For cases where m < N, the matrix equation can only yield an approximate solution with phase deviations. However, in metasurface holography, such phase deviations are acceptable since binary phase plates have already demonstrated resilience to distortions, thereby maintaining effective wavefront mapping.^[^ 35 ^]^ We could implement a Monte Carlo approach in a representative simulation to assess the phase deviation in the multiplexing process (see Note S2, Supporting Information). The results show an increasing trend for the achievable minimum phase deviation for larger numbers of multiplexing channels. Figure 2b illustrates this effect by showing the average phase deviation across 50 simulations for varying values of m and N. It can be observed that a larger multiplicity corresponds to a lower phase deviation. As N increases, the phase deviation gradually rises and eventually approaches π, indicating an ineffective matching process. We note that for an upper limit of the phase deviation of π/2 a binary phase approximation of the target phases can still be obtained. Under this condition, each channel can be regarded as independent, and holographic multiplexing can be obtained. As discussed in Note S1 (Supporting Information), Equation (1) always admits a solution when m = N. In our simulation, the number of independent multiplexing channels can reach 50 for m = 50. It is important to note that the number of independent multiplexing channels can be larger than m when the target phases exhibit an intrinsic correlation. Especially, when m = 1, the equation corresponds to a point‐to‐point injective transformation. According to Equation S11 (Supporting Information), the phase difference between adjacent channels for a given initial point is fixed, implying that an injective transformation cannot map an arbitrary input phase sequence to an arbitrary target phase sequence. However, the non‐injective transformation can fundamentally overcome this limitation, providing the theoretical basis for arbitrary multiplexing scenarios.
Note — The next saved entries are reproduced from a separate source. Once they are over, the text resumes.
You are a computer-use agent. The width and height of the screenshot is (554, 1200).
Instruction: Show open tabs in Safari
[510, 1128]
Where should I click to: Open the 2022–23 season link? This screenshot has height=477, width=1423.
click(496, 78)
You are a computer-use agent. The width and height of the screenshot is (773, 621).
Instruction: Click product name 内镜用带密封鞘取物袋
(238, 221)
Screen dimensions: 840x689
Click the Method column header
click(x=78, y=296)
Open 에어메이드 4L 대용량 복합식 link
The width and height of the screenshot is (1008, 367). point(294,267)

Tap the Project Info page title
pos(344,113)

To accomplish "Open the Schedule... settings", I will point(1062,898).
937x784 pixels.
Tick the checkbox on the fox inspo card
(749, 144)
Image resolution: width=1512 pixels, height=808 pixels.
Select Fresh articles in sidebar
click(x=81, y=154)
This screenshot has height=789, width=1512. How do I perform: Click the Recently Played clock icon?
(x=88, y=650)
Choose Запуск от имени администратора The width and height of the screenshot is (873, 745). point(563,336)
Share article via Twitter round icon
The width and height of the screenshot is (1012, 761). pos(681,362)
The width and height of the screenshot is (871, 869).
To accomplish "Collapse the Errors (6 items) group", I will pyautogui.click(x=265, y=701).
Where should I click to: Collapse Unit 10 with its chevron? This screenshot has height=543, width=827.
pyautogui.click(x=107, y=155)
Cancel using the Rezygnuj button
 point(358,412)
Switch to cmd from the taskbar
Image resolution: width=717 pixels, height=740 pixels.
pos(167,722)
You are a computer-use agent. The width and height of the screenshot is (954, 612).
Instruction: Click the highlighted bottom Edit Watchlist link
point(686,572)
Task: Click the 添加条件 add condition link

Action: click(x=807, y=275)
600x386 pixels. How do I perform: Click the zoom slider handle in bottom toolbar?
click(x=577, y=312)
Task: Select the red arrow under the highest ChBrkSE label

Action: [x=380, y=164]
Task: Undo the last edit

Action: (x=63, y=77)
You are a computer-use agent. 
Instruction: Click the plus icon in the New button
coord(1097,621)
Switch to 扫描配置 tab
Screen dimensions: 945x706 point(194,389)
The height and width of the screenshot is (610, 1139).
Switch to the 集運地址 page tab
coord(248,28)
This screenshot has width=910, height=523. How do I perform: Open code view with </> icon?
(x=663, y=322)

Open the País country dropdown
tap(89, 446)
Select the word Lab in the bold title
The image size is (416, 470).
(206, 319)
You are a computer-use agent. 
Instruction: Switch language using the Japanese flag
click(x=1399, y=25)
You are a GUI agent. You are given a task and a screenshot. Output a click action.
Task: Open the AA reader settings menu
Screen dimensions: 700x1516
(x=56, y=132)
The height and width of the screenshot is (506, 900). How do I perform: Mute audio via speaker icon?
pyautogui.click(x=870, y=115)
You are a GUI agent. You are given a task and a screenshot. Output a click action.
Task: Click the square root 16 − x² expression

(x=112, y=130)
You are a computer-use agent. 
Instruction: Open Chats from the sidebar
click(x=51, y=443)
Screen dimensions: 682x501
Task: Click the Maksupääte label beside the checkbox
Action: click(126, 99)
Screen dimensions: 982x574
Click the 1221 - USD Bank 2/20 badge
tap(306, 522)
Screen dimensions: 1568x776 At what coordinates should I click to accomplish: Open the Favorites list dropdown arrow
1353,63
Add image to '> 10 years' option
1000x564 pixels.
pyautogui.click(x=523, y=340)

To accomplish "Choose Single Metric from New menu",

When a substantial number of transformed points are considered, a joint optimization algorithm is essential for enhancing computational efficiency and escaping local optima. For our demonstration, we introduce a practical joint optimization approach for the inverse design of the transformation and the compensation metasurfaces (see Note S3, Supporting Information). The coordinate transformation between two metasurfaces is calculated by angular spectrum theory, avoiding the inaccuracy raised by the stationary phase approximation previously used in the injective transformation design.^[^ 33 ^]^ To quantify our approach, we define a loss function that is the sum of three Mean Squared Errors (MSE) corresponding to the transformation efficiency, target wavefronts, and intensity uniformity of the target areas for all multiplexing channels, respectively. With this algorithm, the phase‐matching process for a small target region can be readily visualized (see Note S3, Supporting Information). As the size of the transformation metasurface increases, more initial points can be selected, enabling the target phases to be fitted with higher accuracy.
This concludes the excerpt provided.